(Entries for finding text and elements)
•••••

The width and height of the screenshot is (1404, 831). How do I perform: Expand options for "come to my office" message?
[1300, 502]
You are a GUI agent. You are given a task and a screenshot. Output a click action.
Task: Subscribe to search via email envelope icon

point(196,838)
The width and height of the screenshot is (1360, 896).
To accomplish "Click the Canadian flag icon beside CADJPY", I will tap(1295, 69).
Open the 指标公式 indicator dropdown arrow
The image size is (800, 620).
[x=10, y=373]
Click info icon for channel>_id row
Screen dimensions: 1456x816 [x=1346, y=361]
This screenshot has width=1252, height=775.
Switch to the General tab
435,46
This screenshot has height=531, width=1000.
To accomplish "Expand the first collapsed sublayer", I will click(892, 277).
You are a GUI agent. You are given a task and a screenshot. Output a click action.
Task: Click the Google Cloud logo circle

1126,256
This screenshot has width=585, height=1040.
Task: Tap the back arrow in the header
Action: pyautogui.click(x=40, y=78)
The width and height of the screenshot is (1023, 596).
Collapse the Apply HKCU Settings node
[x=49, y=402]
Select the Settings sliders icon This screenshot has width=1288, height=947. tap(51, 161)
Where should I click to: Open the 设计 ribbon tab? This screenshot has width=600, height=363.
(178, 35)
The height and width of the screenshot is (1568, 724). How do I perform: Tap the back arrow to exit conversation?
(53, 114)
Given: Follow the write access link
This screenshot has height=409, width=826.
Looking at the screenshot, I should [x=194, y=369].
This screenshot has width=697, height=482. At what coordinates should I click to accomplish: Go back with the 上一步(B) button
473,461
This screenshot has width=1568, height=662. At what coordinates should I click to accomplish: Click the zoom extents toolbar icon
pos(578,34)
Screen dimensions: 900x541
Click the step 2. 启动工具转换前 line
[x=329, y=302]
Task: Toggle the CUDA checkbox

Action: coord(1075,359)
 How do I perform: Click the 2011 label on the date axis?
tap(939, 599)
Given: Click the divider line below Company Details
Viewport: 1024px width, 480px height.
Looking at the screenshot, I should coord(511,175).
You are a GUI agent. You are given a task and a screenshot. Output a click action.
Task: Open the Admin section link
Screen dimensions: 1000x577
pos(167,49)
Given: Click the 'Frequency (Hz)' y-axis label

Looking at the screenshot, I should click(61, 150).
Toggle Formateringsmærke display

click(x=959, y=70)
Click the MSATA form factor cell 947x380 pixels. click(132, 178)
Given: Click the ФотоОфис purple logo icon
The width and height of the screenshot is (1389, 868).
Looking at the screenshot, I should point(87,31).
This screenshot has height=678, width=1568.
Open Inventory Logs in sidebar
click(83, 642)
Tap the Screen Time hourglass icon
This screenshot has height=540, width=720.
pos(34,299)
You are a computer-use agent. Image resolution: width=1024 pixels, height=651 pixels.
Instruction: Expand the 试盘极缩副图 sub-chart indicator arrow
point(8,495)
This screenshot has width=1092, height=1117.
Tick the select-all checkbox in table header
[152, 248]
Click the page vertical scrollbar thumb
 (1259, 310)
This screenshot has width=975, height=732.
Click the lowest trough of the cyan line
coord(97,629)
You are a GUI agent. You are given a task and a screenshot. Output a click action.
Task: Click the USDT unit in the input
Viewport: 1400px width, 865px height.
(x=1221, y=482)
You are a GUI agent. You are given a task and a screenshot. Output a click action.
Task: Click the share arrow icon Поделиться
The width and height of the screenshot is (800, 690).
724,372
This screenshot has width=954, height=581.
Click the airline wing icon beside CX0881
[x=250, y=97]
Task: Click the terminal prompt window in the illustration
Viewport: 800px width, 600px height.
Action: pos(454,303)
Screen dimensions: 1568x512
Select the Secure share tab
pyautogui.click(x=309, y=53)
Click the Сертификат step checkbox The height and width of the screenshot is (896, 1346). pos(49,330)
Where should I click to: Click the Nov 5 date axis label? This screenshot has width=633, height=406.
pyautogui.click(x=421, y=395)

•••••

## [Given exercise]
Rewrite every line of the listing above as a numbered list, and drop the blank lines.

## [Completed task]
1. The width and height of the screenshot is (1404, 831). How do I perform: Expand options for "come to my office" message?
2. [1300, 502]
3. You are a GUI agent. You are given a task and a screenshot. Output a click action.
4. Task: Subscribe to search via email envelope icon
5. point(196,838)
6. The width and height of the screenshot is (1360, 896).
7. To accomplish "Click the Canadian flag icon beside CADJPY", I will tap(1295, 69).
8. Open the 指标公式 indicator dropdown arrow
9. The image size is (800, 620).
10. [x=10, y=373]
11. Click info icon for channel>_id row
12. Screen dimensions: 1456x816 [x=1346, y=361]
13. This screenshot has width=1252, height=775.
14. Switch to the General tab
15. 435,46
16. This screenshot has height=531, width=1000.
17. To accomplish "Expand the first collapsed sublayer", I will click(892, 277).
18. You are a GUI agent. You are given a task and a screenshot. Output a click action.
19. Task: Click the Google Cloud logo circle
20. 1126,256
21. This screenshot has width=585, height=1040.
22. Task: Tap the back arrow in the header
23. Action: pyautogui.click(x=40, y=78)
24. The width and height of the screenshot is (1023, 596).
25. Collapse the Apply HKCU Settings node
26. [x=49, y=402]
27. Select the Settings sliders icon This screenshot has width=1288, height=947. tap(51, 161)
28. Where should I click to: Open the 设计 ribbon tab? This screenshot has width=600, height=363.
29. (178, 35)
30. The height and width of the screenshot is (1568, 724). How do I perform: Tap the back arrow to exit conversation?
31. (53, 114)
32. Given: Follow the write access link
33. This screenshot has height=409, width=826.
34. Looking at the screenshot, I should [x=194, y=369].
35. This screenshot has width=697, height=482. At what coordinates should I click to accomplish: Go back with the 上一步(B) button
36. 473,461
37. This screenshot has width=1568, height=662. At what coordinates should I click to accomplish: Click the zoom extents toolbar icon
38. pos(578,34)
39. Screen dimensions: 900x541
40. Click the step 2. 启动工具转换前 line
41. [x=329, y=302]
42. Task: Toggle the CUDA checkbox
43. Action: coord(1075,359)
44.  How do I perform: Click the 2011 label on the date axis?
45. tap(939, 599)
46. Given: Click the divider line below Company Details
47. Viewport: 1024px width, 480px height.
48. Looking at the screenshot, I should coord(511,175).
49. You are a GUI agent. You are given a task and a screenshot. Output a click action.
50. Task: Open the Admin section link
51. Screen dimensions: 1000x577
52. pos(167,49)
53. Given: Click the 'Frequency (Hz)' y-axis label
54. Looking at the screenshot, I should click(61, 150).
55. Toggle Formateringsmærke display
56. click(x=959, y=70)
57. Click the MSATA form factor cell 947x380 pixels. click(132, 178)
58. Given: Click the ФотоОфис purple logo icon
59. The width and height of the screenshot is (1389, 868).
60. Looking at the screenshot, I should point(87,31).
61. This screenshot has height=678, width=1568.
62. Open Inventory Logs in sidebar
63. click(83, 642)
64. Tap the Screen Time hourglass icon
65. This screenshot has height=540, width=720.
66. pos(34,299)
67. You are a computer-use agent. Image resolution: width=1024 pixels, height=651 pixels.
68. Instruction: Expand the 试盘极缩副图 sub-chart indicator arrow
69. point(8,495)
70. This screenshot has width=1092, height=1117.
71. Tick the select-all checkbox in table header
72. [152, 248]
73. Click the page vertical scrollbar thumb
74.  (1259, 310)
75. This screenshot has width=975, height=732.
76. Click the lowest trough of the cyan line
77. coord(97,629)
78. You are a GUI agent. You are given a task and a screenshot. Output a click action.
79. Task: Click the USDT unit in the input
80. Viewport: 1400px width, 865px height.
81. (x=1221, y=482)
82. You are a GUI agent. You are given a task and a screenshot. Output a click action.
83. Task: Click the share arrow icon Поделиться
84. The width and height of the screenshot is (800, 690).
85. 724,372
86. This screenshot has width=954, height=581.
87. Click the airline wing icon beside CX0881
88. [x=250, y=97]
89. Task: Click the terminal prompt window in the illustration
90. Viewport: 800px width, 600px height.
91. Action: pos(454,303)
92. Screen dimensions: 1568x512
93. Select the Secure share tab
94. pyautogui.click(x=309, y=53)
95. Click the Сертификат step checkbox The height and width of the screenshot is (896, 1346). pos(49,330)
96. Where should I click to: Click the Nov 5 date axis label? This screenshot has width=633, height=406.
97. pyautogui.click(x=421, y=395)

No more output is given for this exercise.